肛門を洗う際には“噴射させるポイント”と“強度”に注意しましょう。排便後、肛門の内側になるべく温水を入れないよう意識して、外側にあてる感覚でチョロチョロと洗ってサッとふき取る。強さも一番弱い水圧で5秒以内に抑える。それだけでも十分に肛門を清潔に保つことができます」(角田医師)
今回報告された論文では「1日2回以上の使用」が便失禁につながると指摘されていた。回数が増えるほどリスクも上がるため、排便の回数を適切にコントロールすることが重要になる。角田医師が語る。
「1日に何度もトイレに行ってしまうような人は慢性的な下痢などの症状を抱えている場合が多い。そうした人は便の状態を改善するべく、食生活の改善や必要に応じて下痢止めなどによる投薬治療をしましょう。適切な頻度の排便につながると期待できます。

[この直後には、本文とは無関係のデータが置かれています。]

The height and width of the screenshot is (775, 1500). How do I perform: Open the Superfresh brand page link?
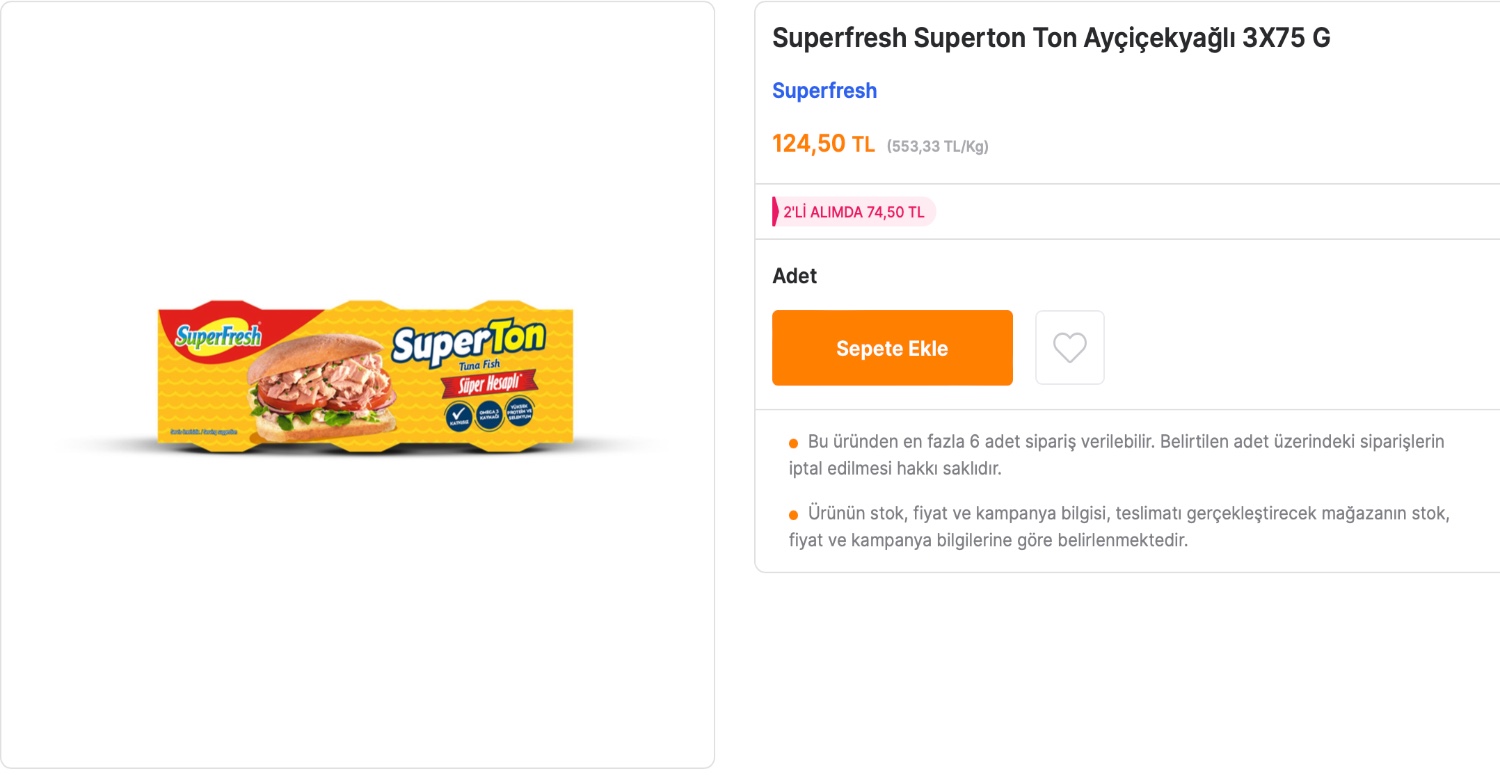pos(824,90)
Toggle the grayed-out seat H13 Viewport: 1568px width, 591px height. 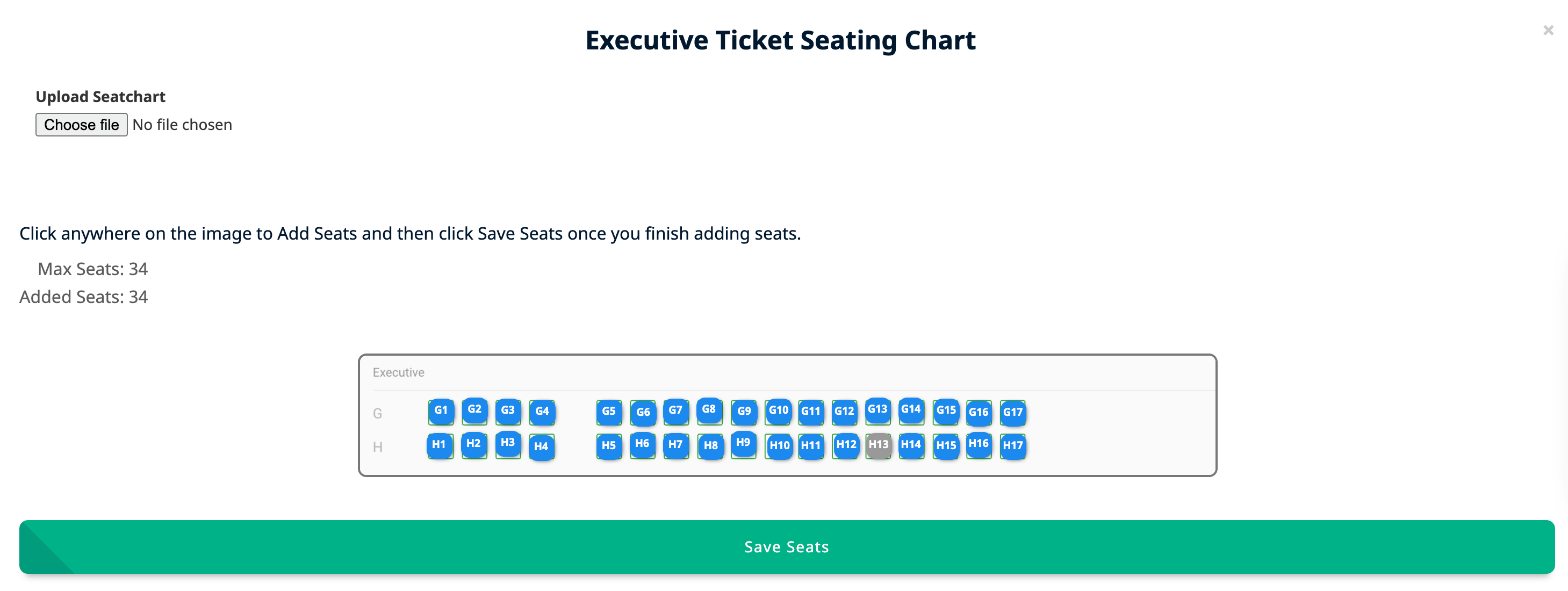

また生活習慣を変えて、そもそも便失禁が起きにくい体づくりをすることもポイントです。便に不安がある人は現代人に不足しがちな食物繊維を摂ることを意識して穀米や玄米などを試してほしい。食物繊維は野菜にも多く含まれますが、キャベツやレタスなどの葉物野菜より、ゴボウやニンジン、レンコンなど噛み応えのある根菜類を食べるほうが効率的です」
そのほか男性ではアルコールの大量飲酒が排便回数の過多や便失禁につながっているケースが多いという。
便失禁のようなシモの悩みは人に言えずに放置してしまいがちだ。少しでも身体に異変が見られたら1人で悩まず、勇気を出して医師に相談することが望ましい。